McGrath has announced Underlying EBITDA of $4.8 million for the first half at the top end of the range2 of the trading update provided in November 2023 – a 42% increase over previous corresponding period.
McGrath has announced Underlying EBITDA of $4.8 million for the first half at the top end of the range2 of the trading update provided in November 2023 – a 42% increase over previous corresponding period.
Net profit after tax for the period rose from $1.8 million to $7.5million, up $5.7 million which includes the sale on selected offices and rent rolls, as well as a lift in the value of the company’s investments.
Managing Director and CEO, Mr John McGrath, said “We are delighted with the result as it reflects the focus of our management team, outstanding agents and our strong brand – factors which have seen McGrath’s market share continuing to grow in our key markets.
“We are also showing strong momentum in the delivery of our key strategies announced in the last financial year.
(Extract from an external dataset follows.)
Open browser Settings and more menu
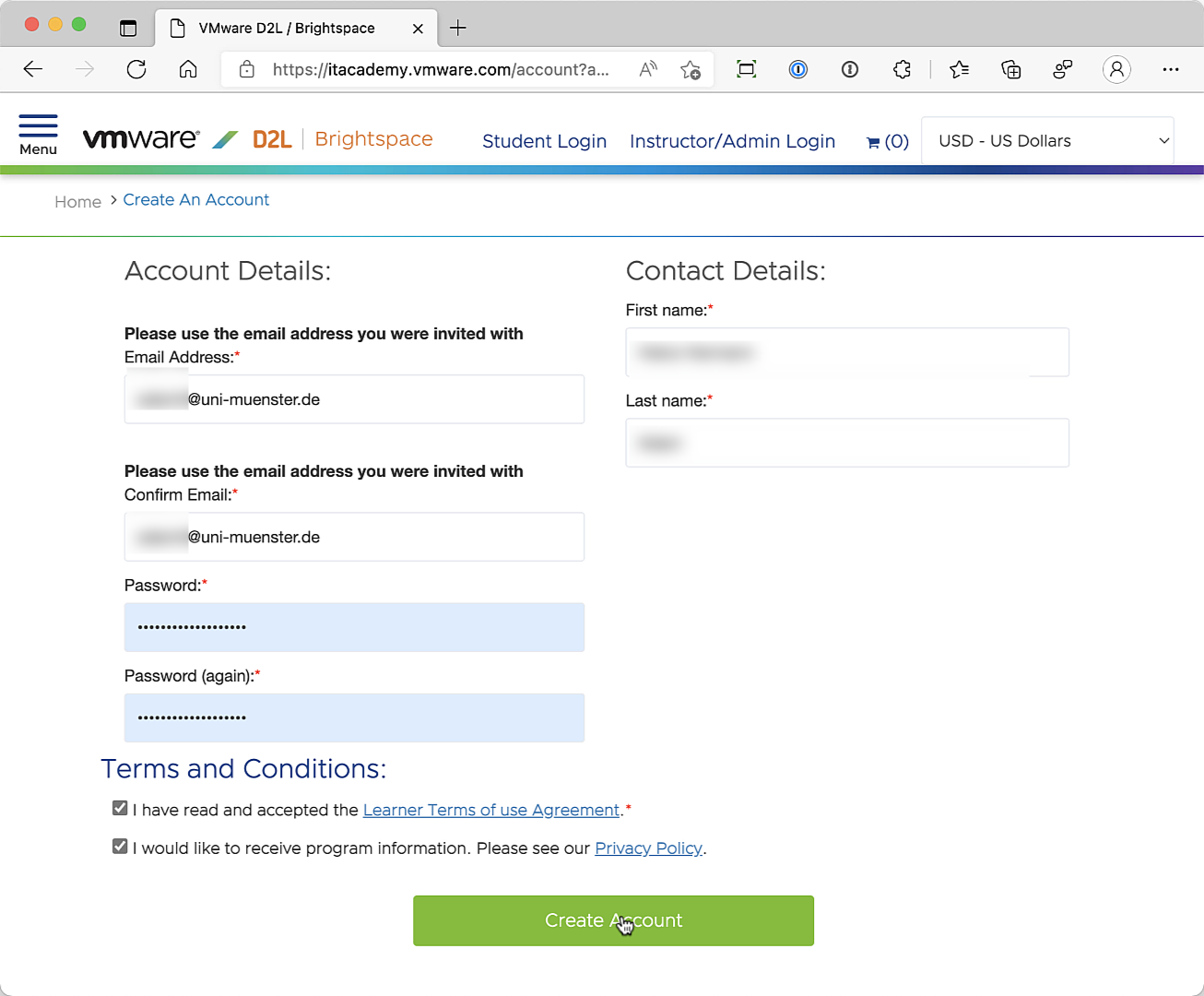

An increase in our franchise offices is delivering a more stable income based on a fixed percentage of total sales commissions.
“We have also upgraded the tools and technology to keep our agents at the top of their game, with the release of our agent app, an enhanced and new website and a brand redesign, all of which will better serve our agents and clients”, added Mr McGrath.
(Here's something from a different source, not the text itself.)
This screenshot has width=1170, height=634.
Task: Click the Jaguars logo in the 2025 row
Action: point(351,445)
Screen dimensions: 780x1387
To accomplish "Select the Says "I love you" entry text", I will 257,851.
McGrath continues to be in a strong financial position, with currently approximately $26 million in cash (which is after $5.6 million worth of dividends paid in September 2023) and no debt.
1 Pre-adoption of new AASB 16 Leasing standard and not including gain on sale of business 2 H1 Underlying EBITDA range provided in November 23 at $4.5m -$5m Net assets, including management’s estimate value of the property management rights not recorded on the balance sheet, are 54c per share.
The company has declared a 1.5c per share, fully franked interim dividend and a 1.5c per share fully franked special dividend, payable from proceeds from the sale of selected company owned offices and rent rolls to be paid on March 12, 2024. In addition, the company will consider further capital management opportunities as additional proceeds from the sale of some of the company owned offices and property management rent rolls are received.
Mr McGrath said, “Despite economic headwinds and global uncertainty, the property market appears stable and in most areas prices continue to trend upwards. Our growth moving forward will be driven by increased agent productivity and more offices joining the group which will deliver increasing market share.
“We have seen good listing volumes to the start of the calendar year and we are in great shape to continue our momentum”, he concluded.
Authorised for release by McGrath Board of Directors.